# [Excerpted text]
= = = = = = =

If you know anyone who’s really young, they can benefit from your knowledge. They can feasibly turn $32,400 into more than a million dollars. But don’t weaken them by giving them money. Make them earn it. Here’s how it can be done.
The Bohemian Millionaire—The Best of Historical-Based Fiction
A five-year-old girl named Star is raised by her mother, Autumn, and brought up on a Bohemian island where the locals make their own clothes, and where neither men nor women use razors to shave.
Unfortunately, despite how appealing this might sound (especially at tightly congested town hall meetings) it isn’t paradise. Islanders and locals alike often throw empty aluminum beverage cans into ditches. Autumn convinces Star that collecting those cans and recycling them can help the environment and eventually make her a millionaire. Autumn takes Star to the local recycling depot where Star collects an average of $1.45 a day from refunded cans and bottles. She recognizes that if she persuades Star to earn $1.45 a day from can returns, she can invest the daily $1.45 to make Star a millionaire.
Putting it into the stock market, Star earns an average of nine percent a year. Autumn also understands what most parents do not: If she teaches Star to save, her daughter will become a financial powerhouse. But if she “gifts” Star money, rather than coaching her to earn it, then her daughter may become financially inexpert.

= = = = = = =

# [Problems to solve]
1. Duplicate word for word the part of the Bohemian Millionaire passage that opens with the words containing "Unfortunately, despite how" and closes with "Star a millionaire.".
2. According to the Bohemian Millionaire passage, how much does Star collect on average each day from refunded cans and bottles?
3. Please supply the next part of the Bohemian Millionaire passage, starting right after its last sentence.

# [Information shown]
= = = = = = =

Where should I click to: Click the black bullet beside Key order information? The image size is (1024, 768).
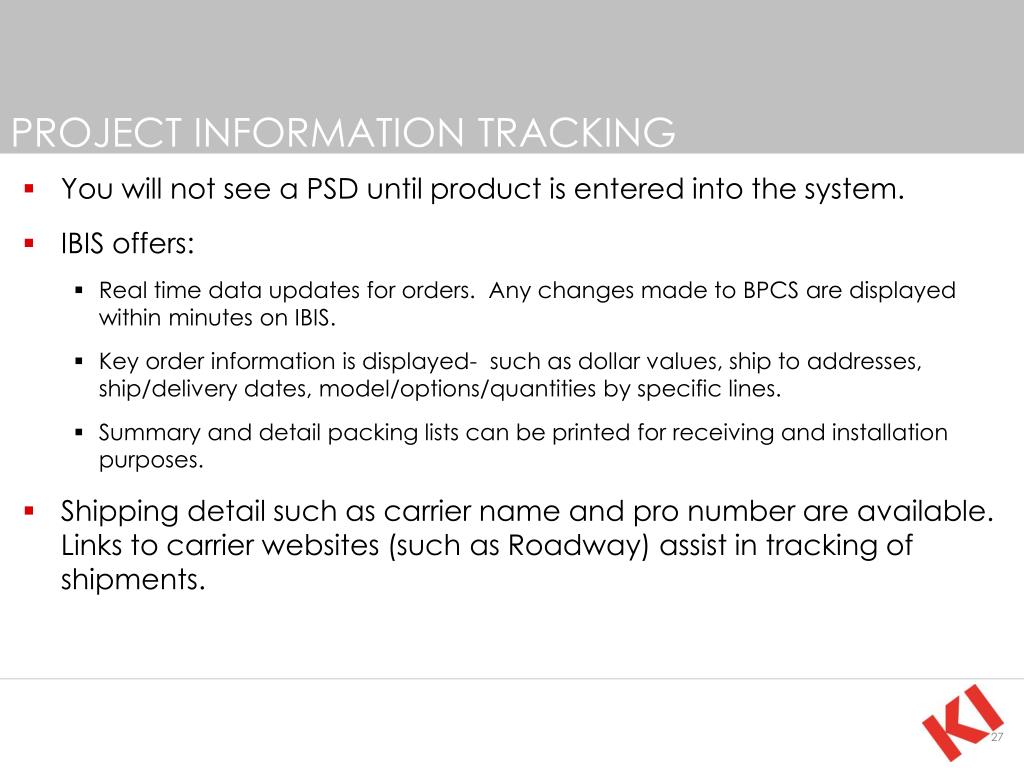click(79, 361)
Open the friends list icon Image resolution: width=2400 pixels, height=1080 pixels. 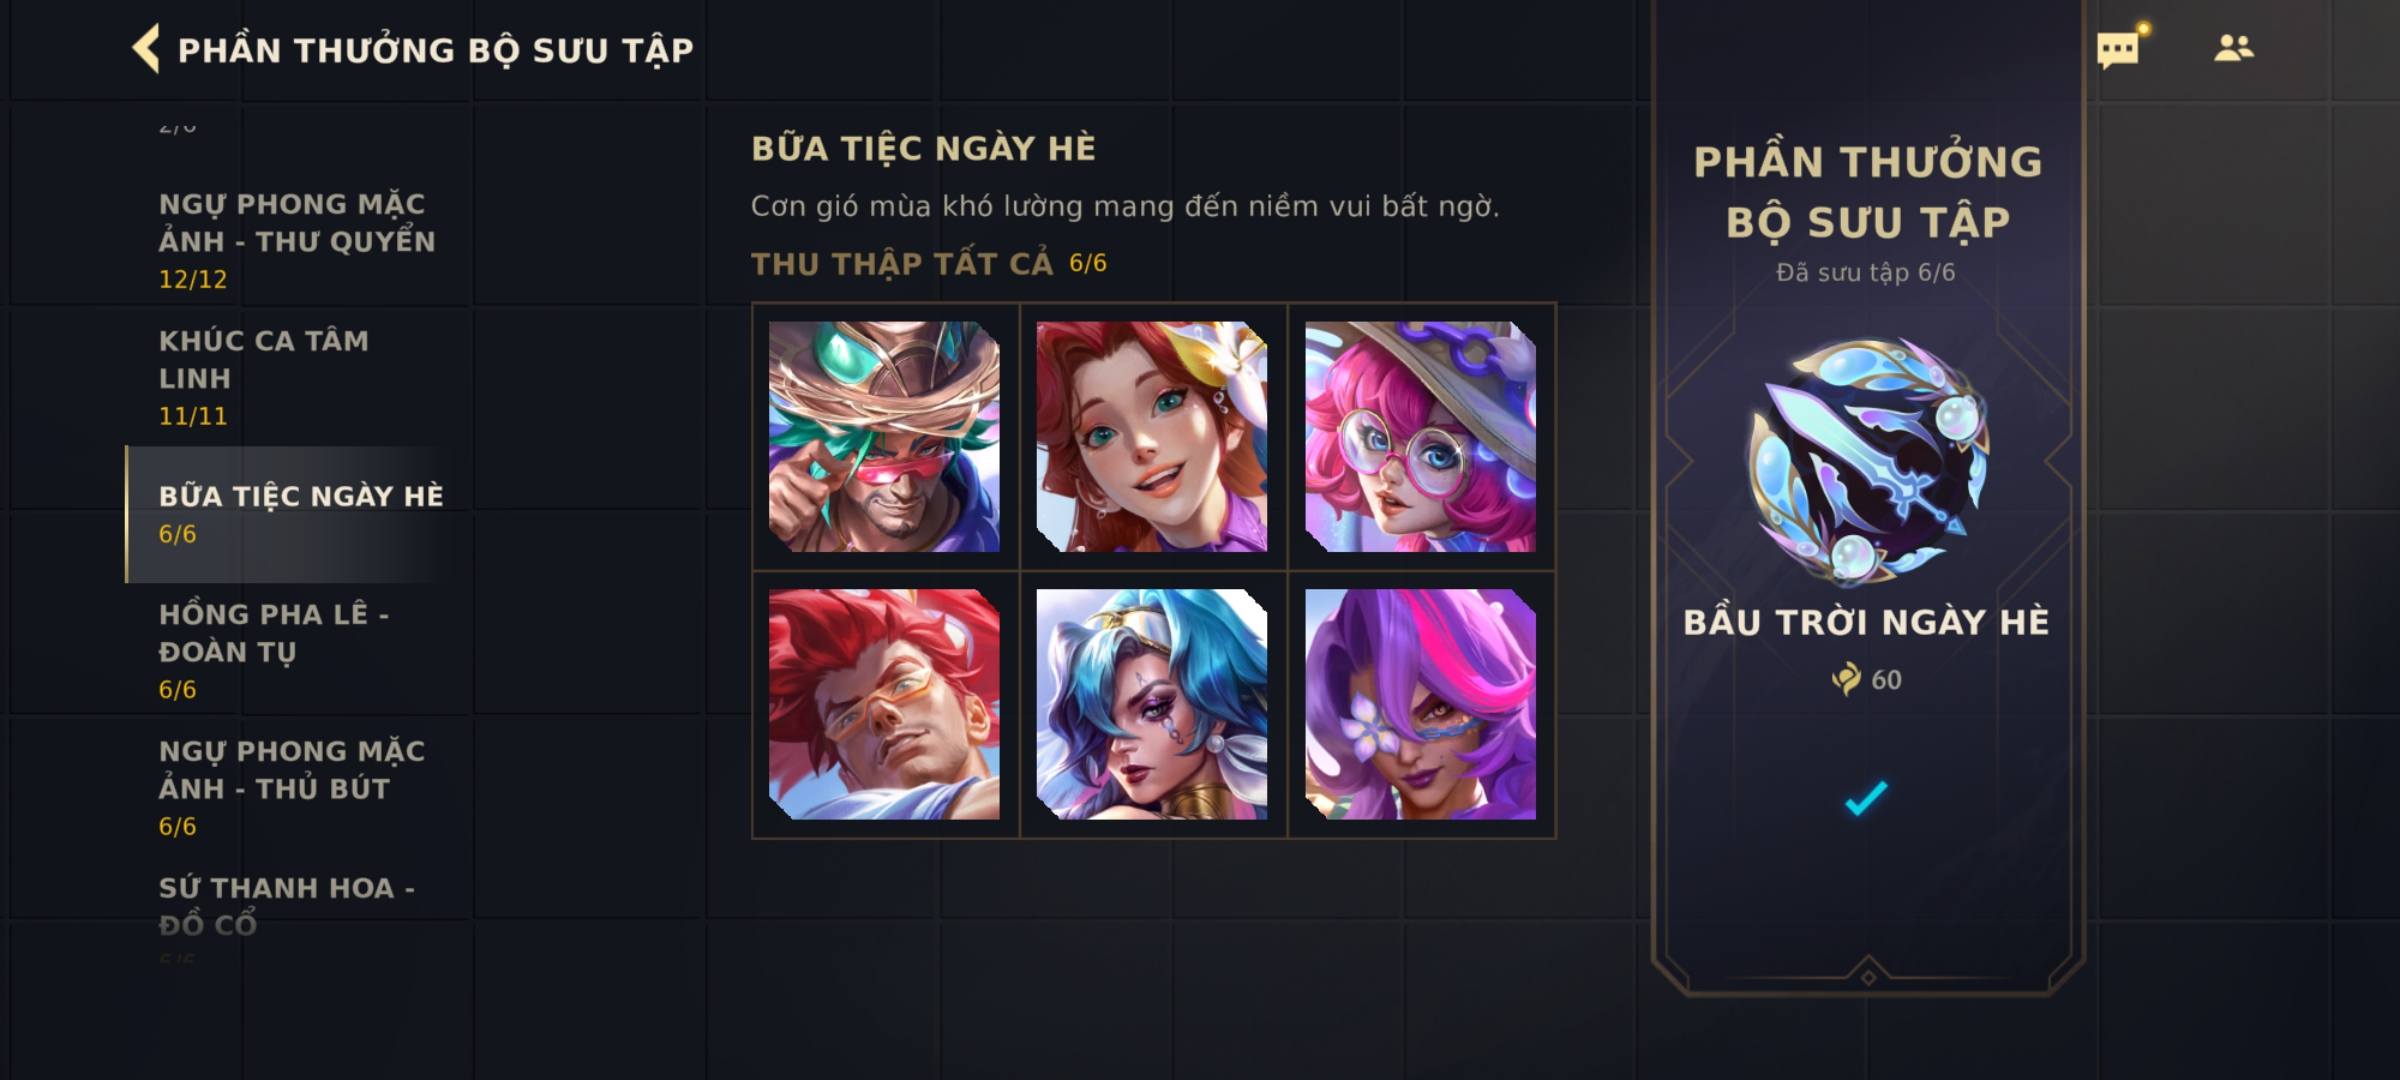2233,48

= = = = = = =

# [Responses by task]
1.
Unfortunately, despite how appealing this might sound (especially at tightly congested town hall meetings) it isn’t paradise. Islanders and locals alike often throw empty aluminum beverage cans into ditches. Autumn convinces Star that collecting those cans and recycling them can help the environment and eventually make her a millionaire. Autumn takes Star to the local recycling depot where Star collects an average of $1.45 a day from refunded cans and bottles. She recognizes that if she persuades Star to earn $1.45 a day from can returns, she can invest the daily $1.45 to make Star a millionaire.

2. An average of $1.45 a day.

3.
Fast forward 20 years. Star is now 25 years old, and although she no longer collects cans from ditches, her mother insists Star sends her a $45 monthly check (roughly $1.45 per day). Autumn continues to invest Star’s money while Star sells her handmade Dream Catchers (Image) at the local farmer’s market.
Living in New York City, Star’s best friend Lucy works as an investment banker. Living the “good life,” Lucy drives a BMW, dines at expensive restaurants, and blows the rest of her significant income on clothing, theatre shows, expensive shoes, and flashy jewelry.
At age 40, Lucy begins to save $800 a month, and she gets on Star’s case, via e-mail, about Star’s limited $45-a-month contribution to her financial future.
Star doesn’t want to talk big but she needs to set Lucy straight.
“Lucy,” she writes, “you’re the one in financial trouble, not me. It’s true that you’re investing far more money than I am, but you’ll need to invest more than $800 a month if you want as much as I’ll have when I retire.”
The e-mail puzzles Lucy, who assumes that Star must have eaten some very Bohemian mushrooms to write such puzzling nonsense.
Twenty-five years later, both women are 65 years old, and they decide to rent a retirement home together in Lake Chapala, Mexico, where their money would go a lot further.
“Well, inquires Star, “Did you invest more than $800 a month as I suggested?”
“This is coming from someone investing $45 a month?” asks Lucy with surprise.
“But Lucy, you ignored the Noah principle, so despite investing far more money, you ended up with a lot less than I did because you started investing so much later.”
Both women achieved the same return in the stock market. Some years they gained money, other years they lost money, but overall, they each averaged nine percent.
Figure 1 shows that because Star started early, she was able to invest a total of $32,400 and turn it into more than $1 million (the miracle of compound interest!). Lucy started later, invested nearly eight times more, but ended up with $237,052 less than Star.
Figure 1 Turning Less into More
So what is your plan for early investing and reaping the advantage of compound interest? It’s never late! Just go ahead and do it!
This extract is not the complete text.